#### Your objective
Where in the data below does the word "Sensient" appear? Copy each line that holds it.

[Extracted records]
+++++

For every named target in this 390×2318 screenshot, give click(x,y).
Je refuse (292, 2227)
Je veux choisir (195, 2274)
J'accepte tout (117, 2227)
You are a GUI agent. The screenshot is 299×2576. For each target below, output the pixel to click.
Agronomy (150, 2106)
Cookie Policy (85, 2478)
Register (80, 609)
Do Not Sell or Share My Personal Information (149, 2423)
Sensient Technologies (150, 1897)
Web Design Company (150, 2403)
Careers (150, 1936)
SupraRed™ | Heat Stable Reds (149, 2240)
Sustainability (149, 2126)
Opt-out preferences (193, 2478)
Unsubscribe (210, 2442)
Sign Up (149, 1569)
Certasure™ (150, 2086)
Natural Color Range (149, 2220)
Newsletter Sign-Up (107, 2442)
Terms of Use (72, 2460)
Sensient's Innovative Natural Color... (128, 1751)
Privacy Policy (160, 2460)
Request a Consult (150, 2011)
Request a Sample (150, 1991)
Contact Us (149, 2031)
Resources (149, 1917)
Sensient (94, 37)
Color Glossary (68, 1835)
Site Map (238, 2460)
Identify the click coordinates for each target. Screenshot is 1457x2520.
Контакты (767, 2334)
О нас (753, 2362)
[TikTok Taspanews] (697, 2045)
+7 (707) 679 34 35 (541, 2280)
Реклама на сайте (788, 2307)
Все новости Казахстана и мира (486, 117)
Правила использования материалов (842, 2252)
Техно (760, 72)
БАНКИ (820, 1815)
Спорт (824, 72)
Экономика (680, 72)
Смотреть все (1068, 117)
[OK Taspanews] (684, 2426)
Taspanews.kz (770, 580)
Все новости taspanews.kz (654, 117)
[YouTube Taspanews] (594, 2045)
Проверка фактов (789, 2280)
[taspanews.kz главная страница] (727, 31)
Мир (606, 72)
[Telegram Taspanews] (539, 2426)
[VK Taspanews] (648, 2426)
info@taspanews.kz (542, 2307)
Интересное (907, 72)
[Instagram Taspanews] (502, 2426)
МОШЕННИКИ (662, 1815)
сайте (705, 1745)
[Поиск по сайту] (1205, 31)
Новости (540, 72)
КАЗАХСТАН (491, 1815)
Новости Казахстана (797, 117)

+++++

#### Reply to the exercise
Sensient Technologies (150, 1897)
Sensient's Innovative Natural Color... (128, 1751)
Sensient (94, 37)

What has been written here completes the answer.